Som un sol poble. Un pueblo singular. Una nación milenaria, en la que hace solo dos décadas distintas encuestas del CIS acreditaban que ni siquiera uno de cada tres catalanes prefería el término “nación” para referirse a Cataluña que “región” o “comunidad autónoma”. Todavía hoy, menos del 50% prefiere “nación”.

Un sol poble vituperado, humillado, atacado por un Estado en el que se siente atrapado. Que dice basta y quiere emanciparse, o divorciarse (va por gustos), a pesar de que los votantes de opciones independentistas representen el 36,9% del censo. Resulta irónico que el soberanismo se lleve las manos a la cabeza cuando alguien sugiere que el sol poble está atravesado por profundas divisiones. Su objetivo en los últimos años ha sido precisamente poner bajo el foco todas las fisuras que existían entre España y Cataluña. Especialistas en el avistamiento de fisuras, incapaces de percatarse de las grietas que se abren bajo sus pies.

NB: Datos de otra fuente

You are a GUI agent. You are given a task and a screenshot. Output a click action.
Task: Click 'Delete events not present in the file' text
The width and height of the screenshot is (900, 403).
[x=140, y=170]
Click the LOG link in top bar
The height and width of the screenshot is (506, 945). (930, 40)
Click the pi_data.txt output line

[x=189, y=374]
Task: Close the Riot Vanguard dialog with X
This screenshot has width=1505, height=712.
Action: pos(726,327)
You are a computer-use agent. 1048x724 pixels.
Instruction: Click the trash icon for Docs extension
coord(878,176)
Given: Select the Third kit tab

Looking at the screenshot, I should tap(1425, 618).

Lo que en Cataluña se parece más a la expresión de un sol poble es la voluntad persistente de la mayoría de catalanes de ampliar sus cotas de autogobierno. Una voluntad que, hasta hace poco, lograba coser un catalanismo político trasversal. Un catalanismo que necesitamos, como el oxígeno, para negociar un nuevo marco de convivencia con un españolismo dialogante y generoso, que necesitamos con igual premura.

Pau Marí-Klose es profesor de Sociología de la Universidad de Zaragoza.